Example pattern with CDF:
-- Audit table stores last_processed_version for 'bronze_kafka_delta'
SELECT last_processed_version FROM audit_table WHERE source_table = 'bronze_kafka_delta';
-- In job:
SELECT *
FROM table_changes('bronze_kafka_delta', last_processed_version + 1);
-- After job succeeds:
UPDATE audit_table
SET last_processed_version = <current_max_version>
WHERE source_table = 'bronze_kafka_delta';
Because Delta versions are assigned at commit time, you never advance past data that hasn’t committed yet, regardless of loadts or storage _file_modified_at gaps.
Pros: Still batch, fully deterministic, no time look-back guessing.
Cons: Slightly more plumbing for version tracking and CDF, less “drop-in” than Option 1.
Option 3 – Use a true ingestion/commit-time column as the watermark (if you can change ingestion)
If you control the ingestion job, you can:
- Use Auto Loader or a structured streaming Kafka → Delta writer that adds an ingestion timestamp that reflects “commit-ish” time (or at least ingestion-time on the writer, not at record creation); or
- Populate a
ingest_commit_ts based on Delta metadata in a post-step (e.g., a small job that stamps new rows using commit info from the log).

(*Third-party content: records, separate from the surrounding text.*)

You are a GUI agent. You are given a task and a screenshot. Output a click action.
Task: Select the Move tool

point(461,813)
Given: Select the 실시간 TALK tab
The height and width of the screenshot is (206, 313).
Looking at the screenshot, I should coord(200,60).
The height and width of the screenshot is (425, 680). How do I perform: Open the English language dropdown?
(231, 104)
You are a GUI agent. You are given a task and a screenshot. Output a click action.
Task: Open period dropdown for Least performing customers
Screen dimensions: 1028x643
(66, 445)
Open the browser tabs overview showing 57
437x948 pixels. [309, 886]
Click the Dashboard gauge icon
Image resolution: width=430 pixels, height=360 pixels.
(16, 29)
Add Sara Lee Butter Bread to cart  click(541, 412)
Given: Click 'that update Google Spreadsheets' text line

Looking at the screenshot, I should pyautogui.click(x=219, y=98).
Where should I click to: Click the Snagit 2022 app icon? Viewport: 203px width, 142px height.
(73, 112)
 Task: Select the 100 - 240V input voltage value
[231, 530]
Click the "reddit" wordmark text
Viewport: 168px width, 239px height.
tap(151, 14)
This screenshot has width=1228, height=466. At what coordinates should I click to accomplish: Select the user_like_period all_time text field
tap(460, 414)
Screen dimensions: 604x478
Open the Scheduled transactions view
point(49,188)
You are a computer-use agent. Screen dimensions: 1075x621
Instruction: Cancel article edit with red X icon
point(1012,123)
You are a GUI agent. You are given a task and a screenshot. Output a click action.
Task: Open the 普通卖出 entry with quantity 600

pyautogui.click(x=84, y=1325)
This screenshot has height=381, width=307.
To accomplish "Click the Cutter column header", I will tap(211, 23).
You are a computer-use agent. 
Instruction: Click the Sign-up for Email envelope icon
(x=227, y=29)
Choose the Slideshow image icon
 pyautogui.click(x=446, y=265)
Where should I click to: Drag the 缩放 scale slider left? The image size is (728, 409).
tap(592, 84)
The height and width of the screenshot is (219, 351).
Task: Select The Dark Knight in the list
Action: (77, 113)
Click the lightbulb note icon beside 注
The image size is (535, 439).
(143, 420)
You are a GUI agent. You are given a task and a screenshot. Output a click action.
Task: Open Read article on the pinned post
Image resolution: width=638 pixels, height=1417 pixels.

Your downstream incremental then keys off ingest_commit_ts, not loadts, e.g.:
WHERE ingest_commit_ts >= last_max_ingest_commit_ts
This makes the logical watermark much closer to when the data actually became visible, so even if loadts is early, you still don’t skip data.
Pros: Keeps a timestamp-based pattern if that’s required by some tooling.
Cons: More custom work; still subtly more fragile than Options 1–2, and you must ensure ingest_commit_ts is monotonic with commit.
Recommendation
Given your requirements (high availability, Serverless, and desire for a bulletproof pattern), I strongly recommend:
Adopt Option 1: downstream as a Structured Streaming read from the bronze Delta table, using Trigger.Once or availableNow and relying on Delta log offsets instead of loadts.
If organizationally you must stay “batch-only,” Option 2 (Delta version / CDF–based incrementality) is the next-best alternative.